== Segment start ==

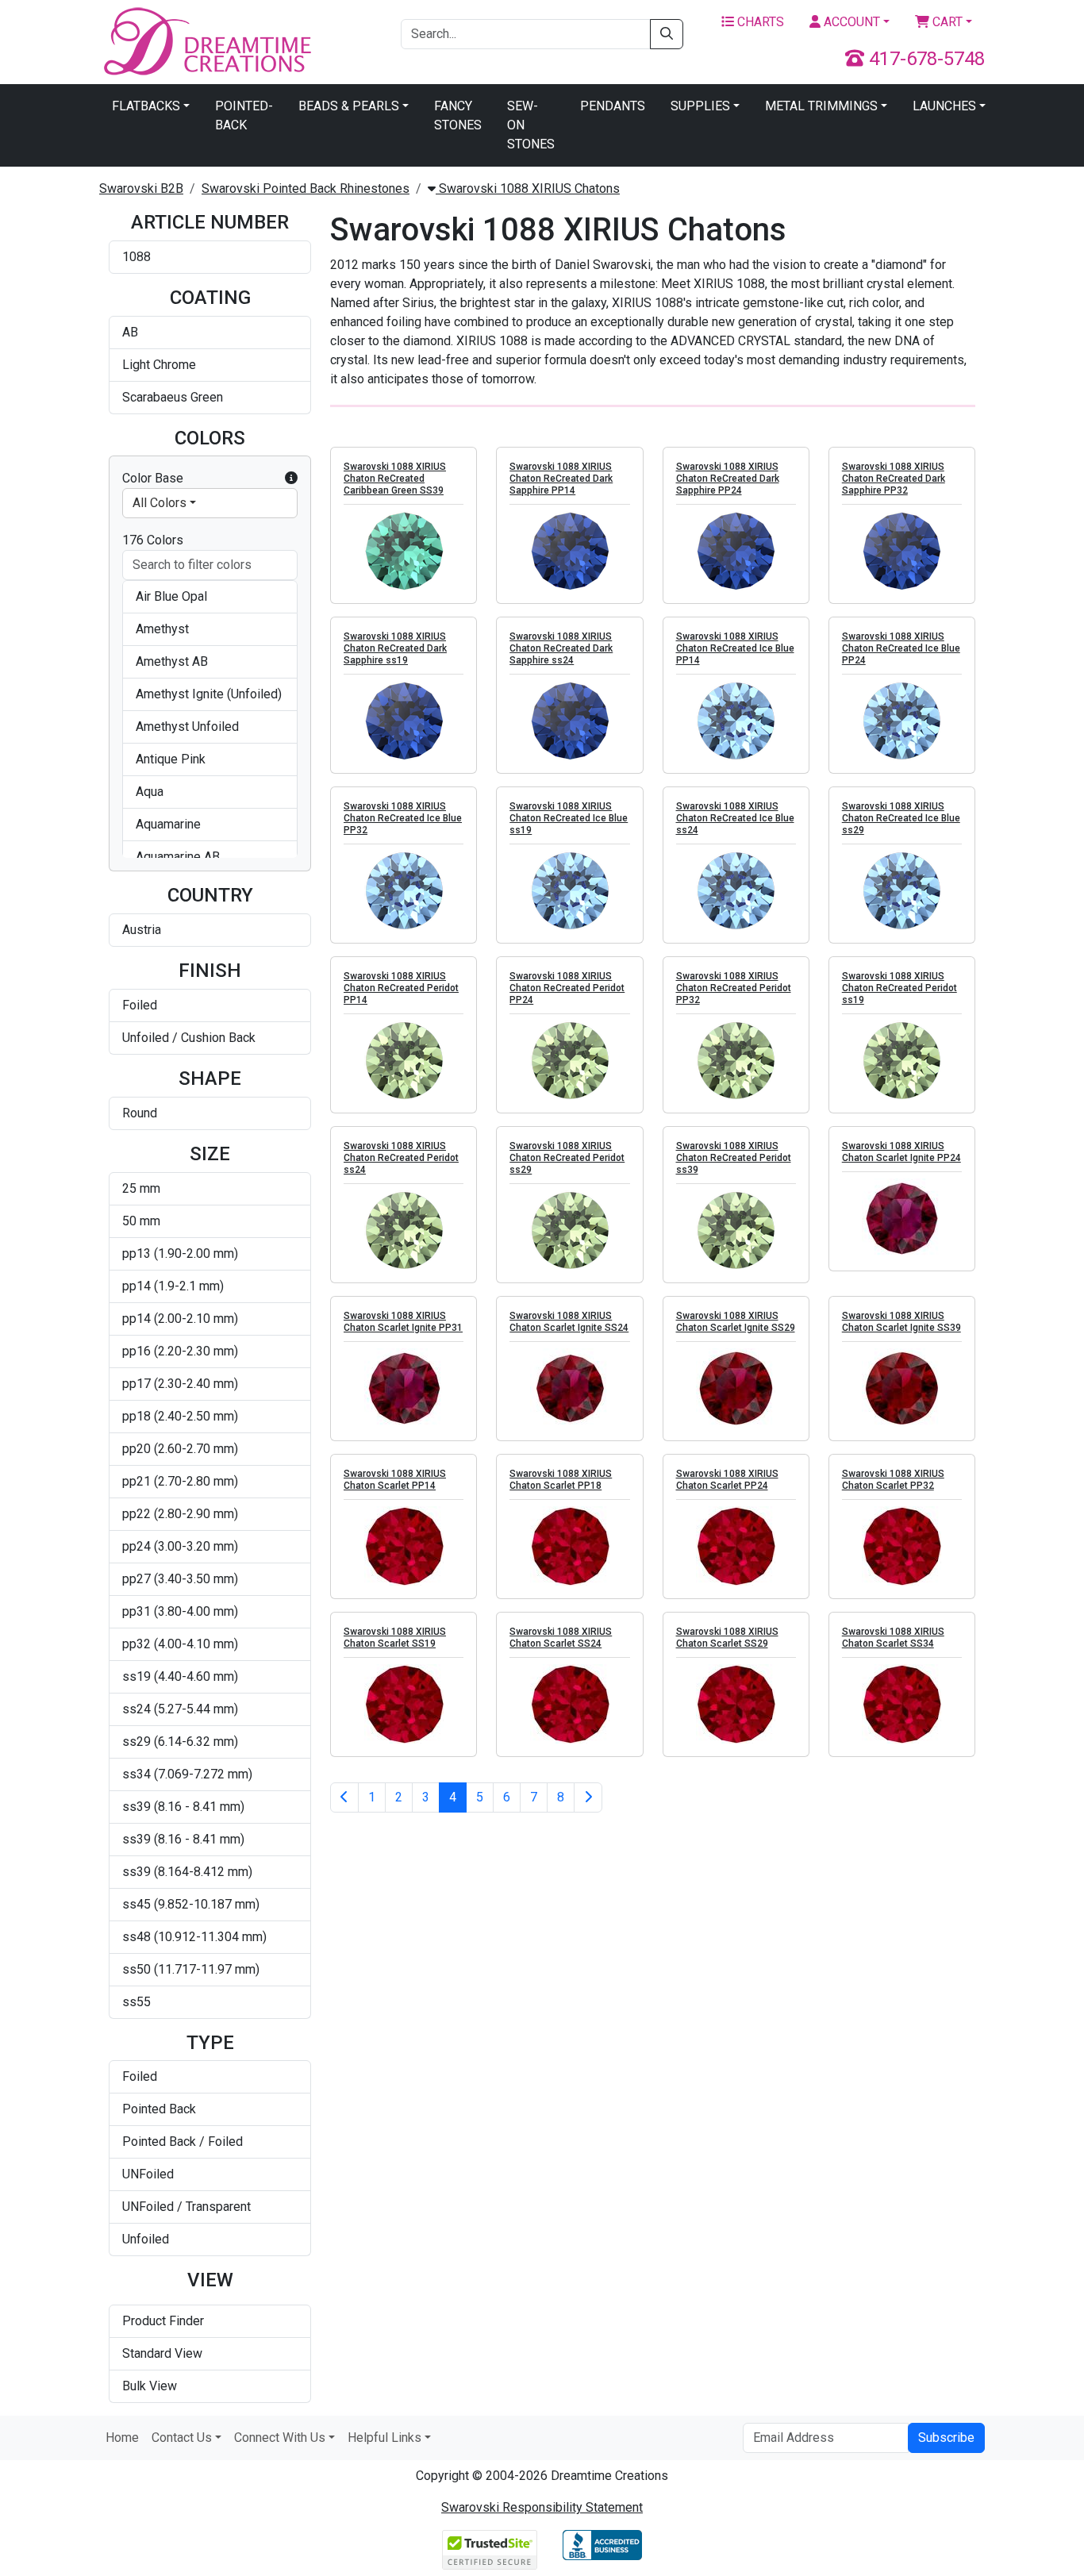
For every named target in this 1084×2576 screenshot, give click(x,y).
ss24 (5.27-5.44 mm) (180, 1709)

== Segment end ==
== Segment start ==

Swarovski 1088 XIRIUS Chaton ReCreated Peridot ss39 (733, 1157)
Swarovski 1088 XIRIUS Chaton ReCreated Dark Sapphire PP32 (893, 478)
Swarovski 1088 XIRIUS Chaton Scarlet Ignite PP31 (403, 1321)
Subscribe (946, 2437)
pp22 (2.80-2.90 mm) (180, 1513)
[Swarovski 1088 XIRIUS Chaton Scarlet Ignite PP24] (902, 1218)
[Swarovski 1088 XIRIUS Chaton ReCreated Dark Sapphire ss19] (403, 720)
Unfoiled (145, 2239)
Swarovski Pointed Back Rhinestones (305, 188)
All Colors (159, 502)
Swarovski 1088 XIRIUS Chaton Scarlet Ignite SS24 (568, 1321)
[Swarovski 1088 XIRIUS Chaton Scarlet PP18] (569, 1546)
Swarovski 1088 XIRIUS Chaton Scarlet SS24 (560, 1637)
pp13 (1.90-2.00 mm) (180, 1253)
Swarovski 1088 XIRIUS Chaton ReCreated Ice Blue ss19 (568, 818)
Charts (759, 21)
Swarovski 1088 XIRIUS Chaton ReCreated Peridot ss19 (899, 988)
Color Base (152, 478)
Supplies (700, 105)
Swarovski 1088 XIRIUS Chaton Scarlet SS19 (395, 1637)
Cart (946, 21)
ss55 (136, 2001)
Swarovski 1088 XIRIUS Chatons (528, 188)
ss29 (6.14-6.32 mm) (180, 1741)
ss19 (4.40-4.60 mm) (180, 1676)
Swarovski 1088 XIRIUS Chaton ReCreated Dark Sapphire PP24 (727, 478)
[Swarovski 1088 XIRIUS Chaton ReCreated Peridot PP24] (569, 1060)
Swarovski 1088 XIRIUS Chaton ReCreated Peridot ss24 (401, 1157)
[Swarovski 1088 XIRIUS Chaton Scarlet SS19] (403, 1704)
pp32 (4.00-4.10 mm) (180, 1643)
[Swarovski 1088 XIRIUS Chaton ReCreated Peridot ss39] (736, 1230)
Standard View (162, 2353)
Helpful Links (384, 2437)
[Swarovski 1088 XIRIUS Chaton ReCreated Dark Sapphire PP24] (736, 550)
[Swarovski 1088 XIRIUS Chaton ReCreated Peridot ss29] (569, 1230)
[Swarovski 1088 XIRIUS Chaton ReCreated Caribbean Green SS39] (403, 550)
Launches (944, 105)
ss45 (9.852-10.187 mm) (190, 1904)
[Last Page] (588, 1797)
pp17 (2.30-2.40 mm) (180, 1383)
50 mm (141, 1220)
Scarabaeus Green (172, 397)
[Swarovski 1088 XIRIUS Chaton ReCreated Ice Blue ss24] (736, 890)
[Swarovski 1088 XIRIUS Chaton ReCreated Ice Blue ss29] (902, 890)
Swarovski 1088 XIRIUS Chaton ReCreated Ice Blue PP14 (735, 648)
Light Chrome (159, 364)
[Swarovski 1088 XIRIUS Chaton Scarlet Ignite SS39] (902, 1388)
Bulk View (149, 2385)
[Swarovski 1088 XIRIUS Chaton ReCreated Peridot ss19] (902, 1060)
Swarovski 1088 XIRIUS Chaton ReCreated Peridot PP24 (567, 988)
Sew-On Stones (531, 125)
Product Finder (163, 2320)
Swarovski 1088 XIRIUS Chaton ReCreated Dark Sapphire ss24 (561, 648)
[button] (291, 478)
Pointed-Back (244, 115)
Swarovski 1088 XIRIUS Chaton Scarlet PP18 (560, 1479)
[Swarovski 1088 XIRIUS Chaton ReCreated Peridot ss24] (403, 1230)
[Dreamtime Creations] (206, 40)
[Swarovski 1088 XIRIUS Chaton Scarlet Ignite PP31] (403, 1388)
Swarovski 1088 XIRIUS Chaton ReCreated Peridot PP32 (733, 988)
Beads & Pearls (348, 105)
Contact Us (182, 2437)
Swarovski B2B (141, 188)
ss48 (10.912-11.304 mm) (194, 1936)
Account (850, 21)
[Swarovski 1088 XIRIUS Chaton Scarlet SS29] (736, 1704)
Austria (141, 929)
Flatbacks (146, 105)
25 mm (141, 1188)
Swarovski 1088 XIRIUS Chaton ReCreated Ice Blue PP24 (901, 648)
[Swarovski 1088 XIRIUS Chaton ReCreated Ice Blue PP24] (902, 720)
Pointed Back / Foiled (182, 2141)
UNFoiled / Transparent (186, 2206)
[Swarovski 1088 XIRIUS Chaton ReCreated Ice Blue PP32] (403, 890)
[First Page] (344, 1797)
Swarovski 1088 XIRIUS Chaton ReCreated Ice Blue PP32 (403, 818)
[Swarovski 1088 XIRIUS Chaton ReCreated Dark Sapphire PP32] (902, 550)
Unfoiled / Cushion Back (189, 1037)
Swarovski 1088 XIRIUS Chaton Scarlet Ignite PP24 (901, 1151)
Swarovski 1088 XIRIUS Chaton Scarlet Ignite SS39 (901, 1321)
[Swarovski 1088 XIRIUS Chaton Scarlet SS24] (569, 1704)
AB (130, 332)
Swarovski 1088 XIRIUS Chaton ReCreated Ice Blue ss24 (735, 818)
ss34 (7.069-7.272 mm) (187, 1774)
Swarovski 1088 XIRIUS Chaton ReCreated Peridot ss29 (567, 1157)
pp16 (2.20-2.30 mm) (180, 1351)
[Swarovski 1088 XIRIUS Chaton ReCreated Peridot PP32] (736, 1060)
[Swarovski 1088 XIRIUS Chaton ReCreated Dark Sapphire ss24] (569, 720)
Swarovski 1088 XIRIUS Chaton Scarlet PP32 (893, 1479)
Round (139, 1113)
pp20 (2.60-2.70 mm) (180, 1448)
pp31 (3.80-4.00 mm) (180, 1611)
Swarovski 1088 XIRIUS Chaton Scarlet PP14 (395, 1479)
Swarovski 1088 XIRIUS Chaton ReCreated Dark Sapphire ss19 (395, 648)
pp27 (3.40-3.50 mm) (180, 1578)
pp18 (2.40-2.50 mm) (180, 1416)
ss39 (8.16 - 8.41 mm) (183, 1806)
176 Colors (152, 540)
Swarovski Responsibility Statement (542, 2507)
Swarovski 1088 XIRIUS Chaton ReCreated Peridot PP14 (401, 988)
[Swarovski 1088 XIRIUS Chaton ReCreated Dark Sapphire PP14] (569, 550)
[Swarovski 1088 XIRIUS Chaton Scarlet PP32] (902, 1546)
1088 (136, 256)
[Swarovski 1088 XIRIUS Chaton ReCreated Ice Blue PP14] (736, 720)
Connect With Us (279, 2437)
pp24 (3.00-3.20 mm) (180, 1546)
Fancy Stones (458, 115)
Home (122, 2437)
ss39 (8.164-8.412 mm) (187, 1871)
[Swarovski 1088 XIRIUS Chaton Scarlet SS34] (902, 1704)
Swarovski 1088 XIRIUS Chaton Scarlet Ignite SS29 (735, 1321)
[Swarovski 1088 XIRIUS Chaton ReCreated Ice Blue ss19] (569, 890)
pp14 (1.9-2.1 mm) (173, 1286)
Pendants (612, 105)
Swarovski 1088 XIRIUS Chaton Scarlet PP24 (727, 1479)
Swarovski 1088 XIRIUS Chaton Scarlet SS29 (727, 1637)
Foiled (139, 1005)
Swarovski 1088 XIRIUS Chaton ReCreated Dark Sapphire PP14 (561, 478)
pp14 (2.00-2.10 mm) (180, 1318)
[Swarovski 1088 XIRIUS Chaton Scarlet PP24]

== Segment end ==

BRIEF:
Copy all lines from the material that include "Green".

TASK RESPONSE:
[Swarovski 1088 XIRIUS Chaton ReCreated Caribbean Green SS39] (403, 550)
Scarabaeus Green (172, 397)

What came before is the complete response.